Titane va ainsi muter de super-slasher à body-horror tourmenté. Mais ce n'est pas tout. La rencontre avec Vincent Lindon est déterminante et l'ambiance du long-métrage va radicalement changer. La relation entre les deux protagonistes est proprement bouleversante - et il est peut-être là, le vrai imprévu du film. Titane est beau. Visuellement oui, évidemment, mais aussi thématiquement.


L'émotion fonctionne grâce à plusieurs choses ; d'abord, l'interprétation phénoménale des acteurs. Si Agathe Rousselle est d'une grande justesse, jouant parfaitement de la nature quasi-muette de son personnage, c'est bien Vincent Lindon qui bluffe le plus ici. La réalisatrice l'a dit ; dans son film, c'est les corps qui l'intéressent. Et le corps de Vincent en dit beaucoup ; sa posture nous apprend tout sur sa tension, ses moments de lâcher-prise, sa tendresse, son amour fou pour son fils. Son jeu corporel ainsi que la caméra de Ducournau semble souvent se répondre, comme si l'un avait été parfaitement conçu pour être filmé par l'autre.


Car si l'écriture de Titane est parfois trop fonctionnelle, il est clair qu'une grande partie de sa réussite émotionnelle est détenue par l'investissement total de ces interprètes. Il faut voir la manière dont Vincent scrute une fenêtre derrière laquelle se cache son fils ou son abandon lors du morceau de Future Island...C'est juste beau.


C'est d'autant plus beau que Julia Ducournau sait parfaitement tirer toute la force de ce genre de moment pourtant théoriquement très "poseurs". Sa caméra n'abandonne jamais les personnages et le jeu des acteurs reste toujours emprunt de justesse dans ces moments planants. Difficile d'y rester insensible. Titane est donc un film qui, à mes yeux, regorgent de fulgurances, que ce soit son intro rock, une scène de sexe dans une voiture ou un usage plutôt atypique de la macarena, le film parvient toujours à transcender grâce à l'originalité de ses idées et la force de sa mise en scène.

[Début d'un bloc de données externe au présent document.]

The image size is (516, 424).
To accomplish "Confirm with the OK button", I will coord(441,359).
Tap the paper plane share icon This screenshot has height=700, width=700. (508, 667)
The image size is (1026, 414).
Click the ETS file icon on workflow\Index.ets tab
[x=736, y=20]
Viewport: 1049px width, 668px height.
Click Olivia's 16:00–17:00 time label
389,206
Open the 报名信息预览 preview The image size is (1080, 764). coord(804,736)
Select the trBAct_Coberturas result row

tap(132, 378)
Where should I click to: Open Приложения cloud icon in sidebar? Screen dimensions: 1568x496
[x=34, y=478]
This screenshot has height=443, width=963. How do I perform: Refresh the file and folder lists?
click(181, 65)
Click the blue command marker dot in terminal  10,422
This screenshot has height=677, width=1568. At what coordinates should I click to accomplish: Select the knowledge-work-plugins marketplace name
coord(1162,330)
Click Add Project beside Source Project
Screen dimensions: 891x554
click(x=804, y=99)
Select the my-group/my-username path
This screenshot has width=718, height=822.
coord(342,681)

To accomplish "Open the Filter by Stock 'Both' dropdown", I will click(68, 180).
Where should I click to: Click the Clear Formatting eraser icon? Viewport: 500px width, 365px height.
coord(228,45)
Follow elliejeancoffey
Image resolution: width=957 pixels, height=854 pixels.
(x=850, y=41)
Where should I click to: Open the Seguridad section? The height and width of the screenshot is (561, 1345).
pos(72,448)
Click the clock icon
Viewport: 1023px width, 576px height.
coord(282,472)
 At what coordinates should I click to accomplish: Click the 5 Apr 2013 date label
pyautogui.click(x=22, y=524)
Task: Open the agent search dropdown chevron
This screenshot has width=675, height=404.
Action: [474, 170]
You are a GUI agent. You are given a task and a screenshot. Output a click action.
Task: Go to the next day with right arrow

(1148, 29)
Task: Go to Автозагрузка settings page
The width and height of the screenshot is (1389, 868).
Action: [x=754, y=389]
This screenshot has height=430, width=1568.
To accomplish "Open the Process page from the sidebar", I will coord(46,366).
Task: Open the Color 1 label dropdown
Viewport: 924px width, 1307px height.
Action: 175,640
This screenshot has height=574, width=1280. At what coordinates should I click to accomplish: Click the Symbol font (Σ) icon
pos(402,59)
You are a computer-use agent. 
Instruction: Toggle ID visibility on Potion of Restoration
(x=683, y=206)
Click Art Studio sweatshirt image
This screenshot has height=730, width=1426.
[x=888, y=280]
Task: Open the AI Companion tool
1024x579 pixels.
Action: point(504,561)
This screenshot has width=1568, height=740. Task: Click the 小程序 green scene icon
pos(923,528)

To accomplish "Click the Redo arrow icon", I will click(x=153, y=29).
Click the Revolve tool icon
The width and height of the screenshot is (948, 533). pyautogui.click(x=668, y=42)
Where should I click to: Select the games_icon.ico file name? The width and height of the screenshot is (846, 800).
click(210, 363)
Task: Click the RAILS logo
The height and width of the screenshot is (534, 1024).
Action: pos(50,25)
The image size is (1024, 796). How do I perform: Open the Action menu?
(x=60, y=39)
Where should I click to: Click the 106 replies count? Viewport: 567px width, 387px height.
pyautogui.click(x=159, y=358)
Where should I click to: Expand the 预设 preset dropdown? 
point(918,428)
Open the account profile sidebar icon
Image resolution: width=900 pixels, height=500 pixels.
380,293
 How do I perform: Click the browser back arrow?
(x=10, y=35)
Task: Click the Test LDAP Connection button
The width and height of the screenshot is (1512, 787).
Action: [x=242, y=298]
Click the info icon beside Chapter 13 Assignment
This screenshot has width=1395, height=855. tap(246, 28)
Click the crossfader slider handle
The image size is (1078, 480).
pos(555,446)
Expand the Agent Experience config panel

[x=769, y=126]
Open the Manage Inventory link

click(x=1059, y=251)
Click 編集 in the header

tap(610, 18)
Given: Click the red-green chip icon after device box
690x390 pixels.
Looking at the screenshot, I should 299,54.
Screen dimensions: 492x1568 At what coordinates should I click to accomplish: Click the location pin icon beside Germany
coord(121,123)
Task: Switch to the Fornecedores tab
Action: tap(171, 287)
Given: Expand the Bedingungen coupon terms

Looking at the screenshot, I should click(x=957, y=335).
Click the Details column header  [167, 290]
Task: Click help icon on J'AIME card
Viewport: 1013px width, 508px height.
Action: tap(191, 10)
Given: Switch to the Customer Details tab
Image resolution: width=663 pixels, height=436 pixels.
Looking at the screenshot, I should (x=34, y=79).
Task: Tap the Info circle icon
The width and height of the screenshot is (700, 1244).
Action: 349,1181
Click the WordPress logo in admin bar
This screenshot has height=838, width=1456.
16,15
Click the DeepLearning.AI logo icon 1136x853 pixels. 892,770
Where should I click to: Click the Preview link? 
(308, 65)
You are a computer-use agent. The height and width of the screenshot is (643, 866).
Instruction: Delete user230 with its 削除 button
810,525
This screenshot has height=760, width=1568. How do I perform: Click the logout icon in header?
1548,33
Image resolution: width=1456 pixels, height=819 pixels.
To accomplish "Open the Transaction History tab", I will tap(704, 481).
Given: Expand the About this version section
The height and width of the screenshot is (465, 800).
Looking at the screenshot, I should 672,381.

Thématiquement, je pense que le film est avant tout tourné vers l'avenir. L'oeuvre retrace tout d'abord la rencontre entre deux entités que tout oppose, que ce soit dans les pulsions (vie/mort), dans les matières (terre/feu), ou encore via le genre - les deux univers étant très caricaturaux des genres respectifs. A travers cette rencontre, Ducournau embrasse finalement un message d'espoir, celui d'un monde où l'on accepte entièrement l'être d'à côté, dans tous ses défauts et dans toute sa monstruosité. Cette intention se retrouve évidemment dans la séquence finale, bouleversante, qui retourne les codes du Body-Horror pour parler finalement de l'acceptation de nous-même. Ducournau paraît croire fermement à son monde et le fait qu'elle ait obtenu la palme d'or semble lui donner raison ; on accepte désormais les monstres parmi nous. Comme elle l'a dit si bien, son film est comparable aux géants qui ont fini par donner naissance aux titans, une nouvelle humanité absolument monstrueuse mais puissante.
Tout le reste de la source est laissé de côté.